Source excerpt –
— Start —
At this stage I appear to understand Occam’s razor better than you do. It simply states that an explanation that requires fewer assumptions is more likely to be correct than an explanation that requires more assumptions. A non-purposive world explanation requires fewer assumptions than a purposive world explanation because the latter also needs a purposive agent (or agents, whether supernatural or not). That’s why the gravity vs pixies example is fine: for the latter to be true, you’d have to establish first that pixies even exist at all before concerning yourself with whether or not they could be causing gravitational effects.

You were the one who raised the issue of supernaturalism. I merely explained why it’s irrelevant, and by the way why there was no more a category error than there is in the “a good man is as hard to find as a needle in a haystack” analogy notwithstanding that needles and men are in different categories too. 
 
And I’ll go back to the answer that you seem to have missed. There would be no more observable difference than there would be if invisible pixies caused gravity and yet, like me, you believe you “know” that gravity isn’t caused by invisible pixies. How so?
— End —
Dataset records –
— Start —
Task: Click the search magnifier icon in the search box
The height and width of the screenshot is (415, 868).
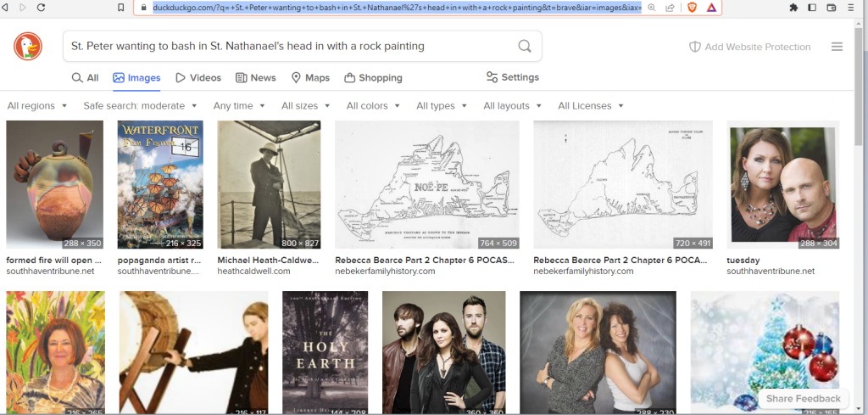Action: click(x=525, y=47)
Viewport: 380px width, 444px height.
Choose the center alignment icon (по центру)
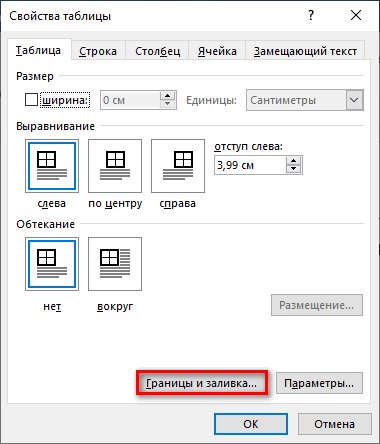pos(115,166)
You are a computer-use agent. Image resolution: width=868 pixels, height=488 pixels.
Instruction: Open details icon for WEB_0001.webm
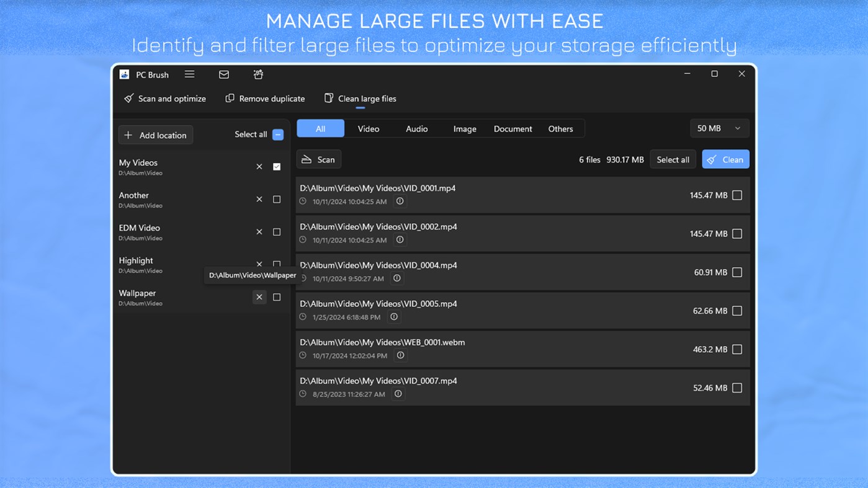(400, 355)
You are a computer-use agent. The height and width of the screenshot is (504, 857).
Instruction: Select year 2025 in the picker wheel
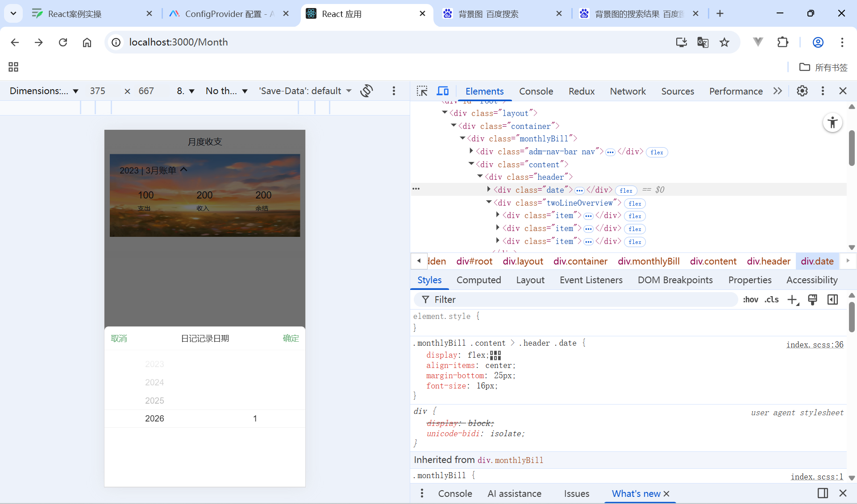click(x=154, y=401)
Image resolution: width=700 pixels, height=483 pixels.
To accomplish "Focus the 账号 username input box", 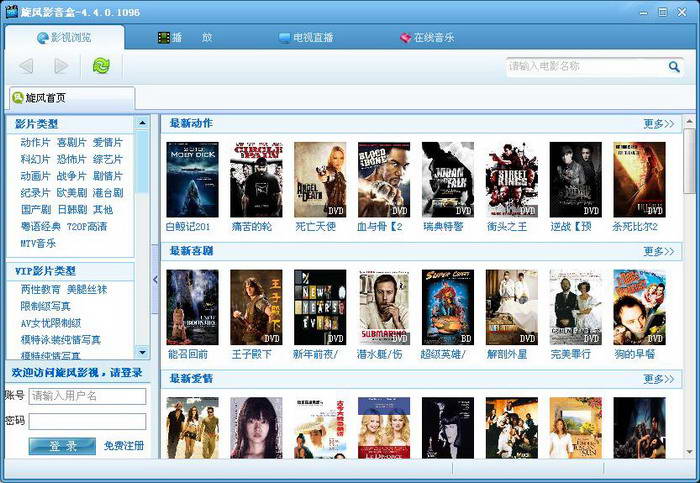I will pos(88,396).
— End —
— Start —
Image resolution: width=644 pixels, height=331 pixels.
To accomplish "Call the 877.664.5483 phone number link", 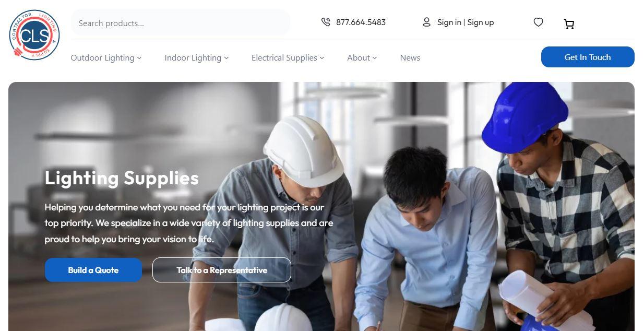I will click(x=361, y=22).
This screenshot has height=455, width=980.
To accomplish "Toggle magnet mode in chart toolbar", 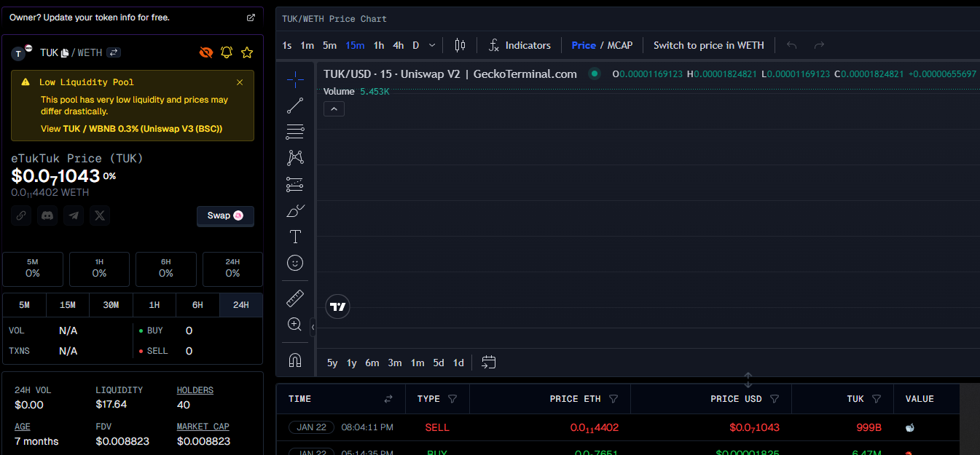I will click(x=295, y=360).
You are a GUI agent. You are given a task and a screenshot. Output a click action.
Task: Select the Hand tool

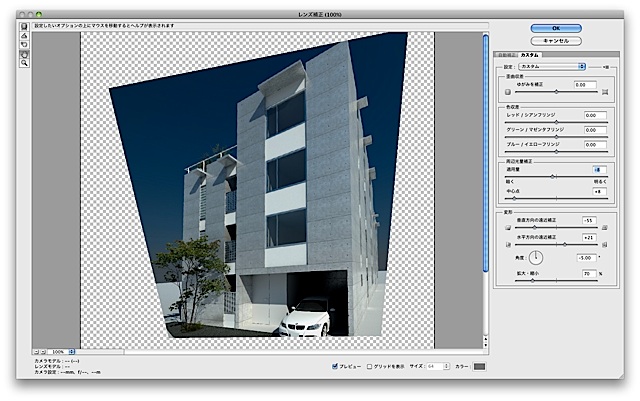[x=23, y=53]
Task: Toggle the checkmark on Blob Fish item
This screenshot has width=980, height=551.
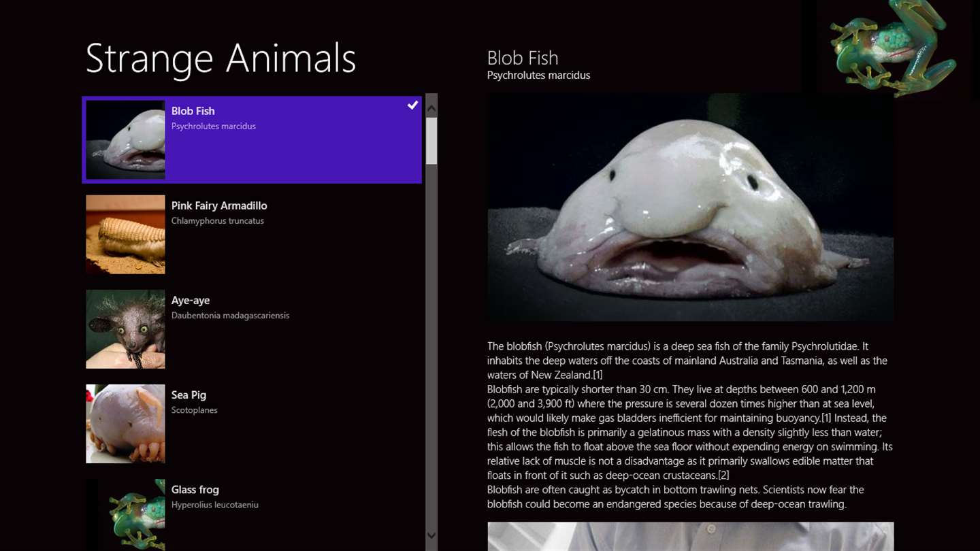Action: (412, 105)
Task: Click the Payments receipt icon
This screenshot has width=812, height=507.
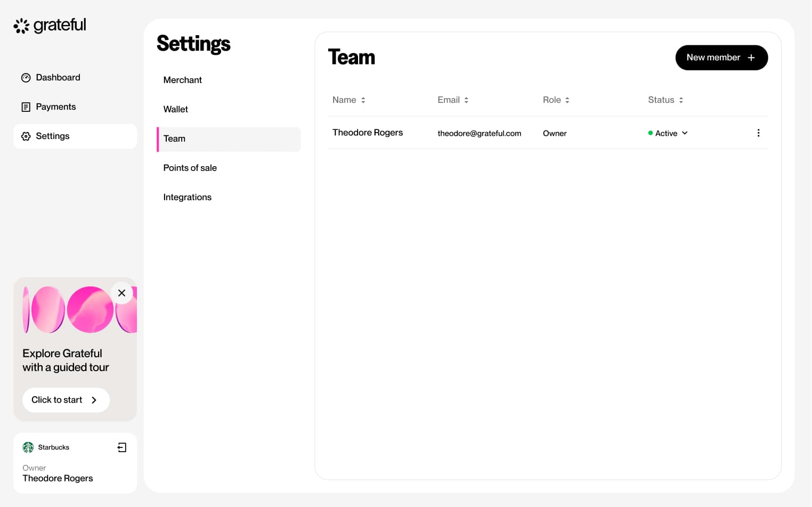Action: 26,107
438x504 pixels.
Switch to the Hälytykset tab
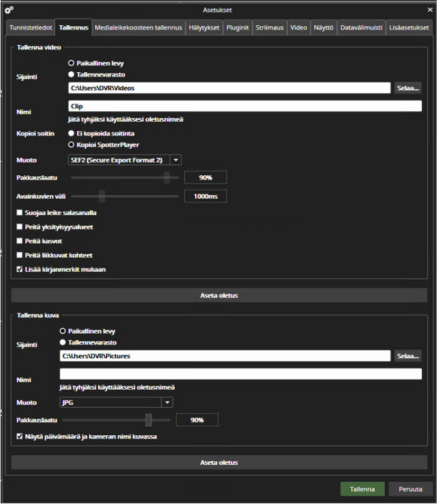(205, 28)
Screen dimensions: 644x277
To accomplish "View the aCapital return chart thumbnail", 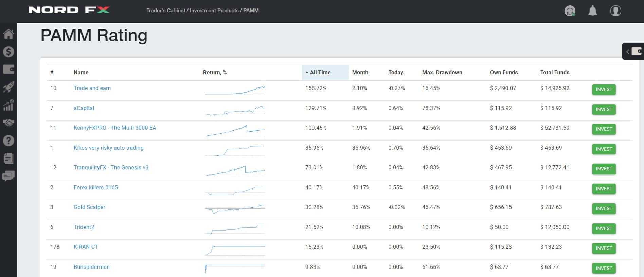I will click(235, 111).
— End —
What this exercise asks –
(a) In the Occam's razor excerpt, list every action or belief the writer attributes to the person being addressed.
(b) Write the next part of the Occam's razor excerpt, carrying on after its last sentence.
The rows play no part in what is asked here.

Answers to the tasks –
(a)
- Raising the issue of supernaturalism
- Seeming to have missed the writer's answer
- Believing they "know" that gravity isn't caused by invisible pixies

(b)
No, you’re confused by your wrongheaded idea that any claim to knowledge could be undone by a “but what if?” question, because that would mean no possibility of anything being a legitimate claim to knowledge. You seem to have fallen into the same trap that Vlad has essayed here so many times, namely that a claim of truth (or knowledge about the truth) is an absolute, rather than a statement that a claim is true/knowledge only insofar as it’s supported by the evidence – “evidence” meaning only the contemporaneously available facts and information.

It seems to me that the application of Occam’s razor (among other things) to the claim of a purposive world or of pixies equally produces information, and that information is therefore evidence for the purpose of justifying a claim of knowledge. Your seem to disagree with this, but I don’t know why. Nor do I know how, following your reasoning, any claim to knowledge could ever be justified.       
The razor is a logical tool, it is not evidence. Likelihood does not mean a claim to knowledge. Having reason to believe a horse will win a race does not amount to knowledge that it will win. Not having a reason to believe something is not equivalent to knowledge that it is not the case.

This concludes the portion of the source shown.